===== Data for processing =====

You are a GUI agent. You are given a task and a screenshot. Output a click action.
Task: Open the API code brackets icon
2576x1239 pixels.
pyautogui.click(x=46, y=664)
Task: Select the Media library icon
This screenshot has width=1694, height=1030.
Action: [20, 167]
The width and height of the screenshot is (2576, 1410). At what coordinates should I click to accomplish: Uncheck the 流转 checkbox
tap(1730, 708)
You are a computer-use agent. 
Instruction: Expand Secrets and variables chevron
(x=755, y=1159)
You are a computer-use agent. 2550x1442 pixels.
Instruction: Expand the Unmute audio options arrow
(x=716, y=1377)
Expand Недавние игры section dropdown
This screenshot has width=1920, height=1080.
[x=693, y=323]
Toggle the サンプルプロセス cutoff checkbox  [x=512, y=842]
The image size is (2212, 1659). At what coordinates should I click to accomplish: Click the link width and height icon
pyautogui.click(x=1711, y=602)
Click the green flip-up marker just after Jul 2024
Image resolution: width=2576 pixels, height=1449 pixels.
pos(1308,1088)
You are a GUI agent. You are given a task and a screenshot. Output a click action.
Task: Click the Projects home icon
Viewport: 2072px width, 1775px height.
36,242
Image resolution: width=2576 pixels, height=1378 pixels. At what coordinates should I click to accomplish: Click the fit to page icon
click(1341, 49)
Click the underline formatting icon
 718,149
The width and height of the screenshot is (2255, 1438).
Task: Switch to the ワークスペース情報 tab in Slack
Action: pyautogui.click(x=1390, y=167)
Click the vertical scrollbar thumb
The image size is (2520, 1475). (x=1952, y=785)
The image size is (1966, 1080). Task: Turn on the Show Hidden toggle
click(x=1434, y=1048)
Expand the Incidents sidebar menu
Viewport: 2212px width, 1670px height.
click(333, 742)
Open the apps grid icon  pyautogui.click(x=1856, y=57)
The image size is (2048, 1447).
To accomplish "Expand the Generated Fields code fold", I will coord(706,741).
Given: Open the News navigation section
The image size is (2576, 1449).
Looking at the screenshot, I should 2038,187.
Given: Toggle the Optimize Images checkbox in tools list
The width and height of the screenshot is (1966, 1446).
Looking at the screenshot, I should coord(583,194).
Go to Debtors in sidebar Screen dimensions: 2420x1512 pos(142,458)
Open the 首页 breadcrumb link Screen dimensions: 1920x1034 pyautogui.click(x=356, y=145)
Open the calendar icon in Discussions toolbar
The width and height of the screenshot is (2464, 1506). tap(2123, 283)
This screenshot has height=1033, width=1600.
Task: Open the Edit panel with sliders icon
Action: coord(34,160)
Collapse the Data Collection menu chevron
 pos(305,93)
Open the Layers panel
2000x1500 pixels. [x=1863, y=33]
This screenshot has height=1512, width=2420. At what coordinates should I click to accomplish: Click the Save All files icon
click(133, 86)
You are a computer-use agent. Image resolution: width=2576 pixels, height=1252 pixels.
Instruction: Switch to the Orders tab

=====

Prompt. Exact reproduction of every entry is needed.

Reply.
You are a GUI agent. You are given a task and a screenshot. Output a click action.
Task: Open the API code brackets icon
2576x1239 pixels.
pyautogui.click(x=46, y=664)
Task: Select the Media library icon
This screenshot has width=1694, height=1030.
Action: [20, 167]
The width and height of the screenshot is (2576, 1410). At what coordinates should I click to accomplish: Uncheck the 流转 checkbox
tap(1730, 708)
You are a computer-use agent. 
Instruction: Expand Secrets and variables chevron
(x=755, y=1159)
You are a computer-use agent. 2550x1442 pixels.
Instruction: Expand the Unmute audio options arrow
(x=716, y=1377)
Expand Недавние игры section dropdown
This screenshot has width=1920, height=1080.
[x=693, y=323]
Toggle the サンプルプロセス cutoff checkbox  [x=512, y=842]
The image size is (2212, 1659). At what coordinates should I click to accomplish: Click the link width and height icon
pyautogui.click(x=1711, y=602)
Click the green flip-up marker just after Jul 2024
Image resolution: width=2576 pixels, height=1449 pixels.
pos(1308,1088)
You are a GUI agent. You are given a task and a screenshot. Output a click action.
Task: Click the Projects home icon
Viewport: 2072px width, 1775px height.
36,242
Image resolution: width=2576 pixels, height=1378 pixels. At what coordinates should I click to accomplish: Click the fit to page icon
click(1341, 49)
Click the underline formatting icon
 718,149
The width and height of the screenshot is (2255, 1438).
Task: Switch to the ワークスペース情報 tab in Slack
Action: pyautogui.click(x=1390, y=167)
Click the vertical scrollbar thumb
The image size is (2520, 1475). (x=1952, y=785)
The image size is (1966, 1080). Task: Turn on the Show Hidden toggle
click(x=1434, y=1048)
Expand the Incidents sidebar menu
Viewport: 2212px width, 1670px height.
click(333, 742)
Open the apps grid icon  pyautogui.click(x=1856, y=57)
The image size is (2048, 1447).
To accomplish "Expand the Generated Fields code fold", I will coord(706,741).
Given: Open the News navigation section
The image size is (2576, 1449).
Looking at the screenshot, I should 2038,187.
Given: Toggle the Optimize Images checkbox in tools list
The width and height of the screenshot is (1966, 1446).
Looking at the screenshot, I should coord(583,194).
Go to Debtors in sidebar Screen dimensions: 2420x1512 pos(142,458)
Open the 首页 breadcrumb link Screen dimensions: 1920x1034 pyautogui.click(x=356, y=145)
Open the calendar icon in Discussions toolbar
The width and height of the screenshot is (2464, 1506). tap(2123, 283)
This screenshot has height=1033, width=1600.
Task: Open the Edit panel with sliders icon
Action: coord(34,160)
Collapse the Data Collection menu chevron
 pos(305,93)
Open the Layers panel
2000x1500 pixels. [x=1863, y=33]
This screenshot has height=1512, width=2420. At what coordinates should I click to accomplish: Click the Save All files icon
click(133, 86)
You are a computer-use agent. Image resolution: width=2576 pixels, height=1252 pixels.
Instruction: Switch to the Orders tab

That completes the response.